Microwave Sounder Cloud Detection Using a Collocated High-Resolution Imager and Its Impact on Radiance Assimilation in Tropical Cyclone Forecasts

Abstract

ccurate cloud detection is one of the most important factors in satellite data assimilation due to the uncertainties associated with cloud properties and their impacts on satellite-simulated radiances. To enhance the accuracy of cloud detection and improve radiance assimilation for tropical cyclone (TC) forecasts, measurements from the Advanced Microwave Sounding Unit-A (AMSU-A) on board the Aqua satellite and the Advanced Technology Microwave Sounder (ATMS) are collocated with high spatial resolution cloud products from the Moderate Resolution Imaging Spectroradiometer (MODIS) on board Aqua and the Visible Infrared Imager Radiometer Suite (VIIRS) on board the Suomi-National Polar-Orbiting Partnership (Suomi-NPP) satellite.

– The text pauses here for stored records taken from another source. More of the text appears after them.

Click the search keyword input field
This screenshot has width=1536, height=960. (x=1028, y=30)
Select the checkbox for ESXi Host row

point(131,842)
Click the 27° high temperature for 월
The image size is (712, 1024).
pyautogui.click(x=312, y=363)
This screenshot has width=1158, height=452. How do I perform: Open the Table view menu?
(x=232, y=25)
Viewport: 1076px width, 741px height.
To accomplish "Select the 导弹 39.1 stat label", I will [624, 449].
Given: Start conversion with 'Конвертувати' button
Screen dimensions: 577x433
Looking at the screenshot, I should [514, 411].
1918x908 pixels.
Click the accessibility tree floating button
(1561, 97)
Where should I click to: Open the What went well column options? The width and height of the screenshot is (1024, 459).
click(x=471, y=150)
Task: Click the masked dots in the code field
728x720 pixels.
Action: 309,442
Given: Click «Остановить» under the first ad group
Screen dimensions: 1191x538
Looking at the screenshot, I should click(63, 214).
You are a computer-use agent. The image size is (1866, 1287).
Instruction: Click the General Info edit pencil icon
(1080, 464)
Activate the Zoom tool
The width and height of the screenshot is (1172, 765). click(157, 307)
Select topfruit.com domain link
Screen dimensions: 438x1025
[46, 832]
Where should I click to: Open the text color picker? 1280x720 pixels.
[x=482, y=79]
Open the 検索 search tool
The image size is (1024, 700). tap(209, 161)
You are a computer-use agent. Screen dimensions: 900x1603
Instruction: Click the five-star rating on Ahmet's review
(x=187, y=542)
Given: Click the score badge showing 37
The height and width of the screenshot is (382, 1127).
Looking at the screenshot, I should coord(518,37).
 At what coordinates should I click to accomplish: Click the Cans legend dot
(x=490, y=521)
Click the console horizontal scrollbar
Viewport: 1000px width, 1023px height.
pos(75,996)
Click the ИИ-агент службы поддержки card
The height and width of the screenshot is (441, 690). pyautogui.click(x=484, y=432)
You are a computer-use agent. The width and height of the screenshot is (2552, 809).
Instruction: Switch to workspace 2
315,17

The cloud-screened microwave radiance measurements are assimilated for Hurricane Sandy (2012) and Typhoon Haiyan (2013) forecasts using the Weather Research and Forecasting (WRF) Model and the three-dimensional variational (3DVAR)-based Gridpoint Statistical Interpolation (GSI) data assimilation system. Experiments are carried out to determine the optimal thresholds of cloud fraction (CF) for minimizing track and intensity forecast errors. The results indicate that the use of high spatial resolution cloud products can improve the accuracy of TC forecasts by better eliminating cloud-contaminated microwave sounder field-of-views (FOVs). In conclusion, the combination of advanced microwave sounders and collocated high spatial resolution imagers is able to improve the radiance assimilation and TC forecasts. The methodology used in this study can be applied to process data from other pairs of microwave sounders and imagers on board the same platform.